[PATCH] D103314: [Analyzer][solver] Simplify existing constraints when a new constraint is added

Gabor Marton via Phabricator via cfe-commits cfe-commits at lists.llvm.org
Mon May 31 08:26:58 PDT 2021


martong marked an inline comment as done.
martong added inline comments.


================
Comment at: clang/lib/StaticAnalyzer/Core/RangeConstraintManager.cpp:1561
+      return nullptr;
+
+    ConstraintMap CM = getConstraintMap(State);
----------------
vsavchenko wrote:
> Also I think we can introduce a simple, but efficient optimization of kicking off the simplification process only when `Constraint` is a constant.
Yes, good point.


================
Comment at: clang/lib/StaticAnalyzer/Core/RangeConstraintManager.cpp:1562-1578
+    ConstraintMap CM = getConstraintMap(State);
+    for (auto const &C : CM) {
+      const SymbolRef &ParentSym = C.first;
+      SValBuilder &SVB = getSValBuilder();
+
+      SVal SimplifiedParentVal =
+          SVB.simplifySVal(State, SVB.makeSymbolVal(ParentSym));
----------------
vsavchenko wrote:
> I tried to cover it in the comment to another patch.  This solution includes a lot of extra work and it will lose equality/disequality information for simplified expressions, and I think it's safe to say that if `a == b` then `simplify(a) == b`.
> 
> Let's start with `getConstraintMap`.  It is a completely artificial data structure (and function) that exists for Z3 refutation.  It's not what we keep in the state and it has a lot of duplicated constraints.  If we have an equivalence class `{a, b, c, d, e, f}`, we store only one constraint for all of them (thus when we update the class, or one of the members receives a new constraint, we can update all of them).  `getConstraintMap` returns a map where `a`, `b`, `c`, `d`, `e`, and `f` are mapped to the same constraint.  It's not **super** bad, but it's extra work constructing this map and then processing it.
> 
> Another, and more important aspect is that when you `setConstraint`, you lose information that this symbol is equal/disequal to other symbols.  One example here would be a situation where `x + y == z`, and we find out that `y == 0`, we should update equivalence class `{x + y, z}` to be a class `{x, z}`.  In order to do this, you need to update two maps: `ClassMap` (it's mapping `x + y` to `{x + y, z}`) and `ClassMembers` (it's mapping `{x + y, z}` to `x + y` and `z`).
> 
> Similar example can be made with `x + y != z`, but updating `ClassMap` and `ClassMembers` will fix it.  And you don't even need to touch the actual mapping with the actual constraints.
Absolutely, great findings!

I think the most straightforward and consistent implementation of updating `ClassMap` and `ClassMembers` is to directly use the `merge` method.
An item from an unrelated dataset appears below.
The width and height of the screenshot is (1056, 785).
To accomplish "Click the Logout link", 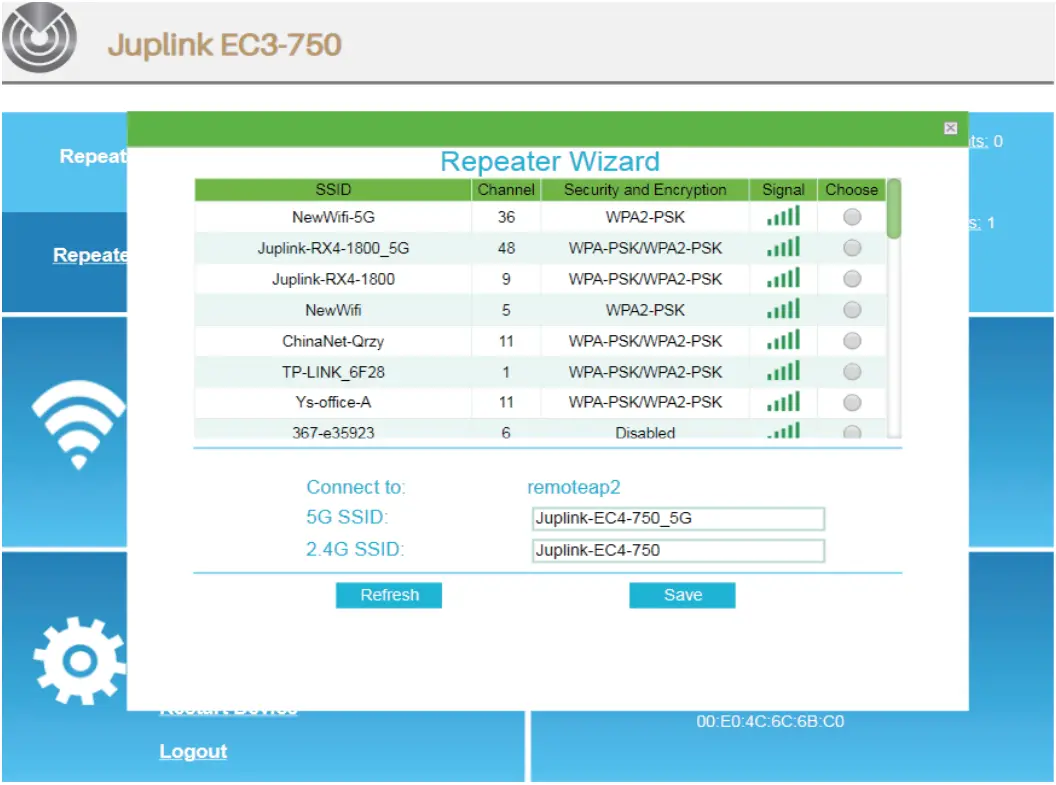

I.e. we can merge the simplified symbol (as a trivial eq class) to the existing equivalence class. Using `merge`, however, would not remove the non-simplified original symbol. But this might not be a problem; rather it is a necessity (as the child patch demonstrates) it might be very useful if we can find the symbol (without simplification, i.e. as written) in the `ConstraintRange` map. Do you see any drawbacks of reusing `merge` here?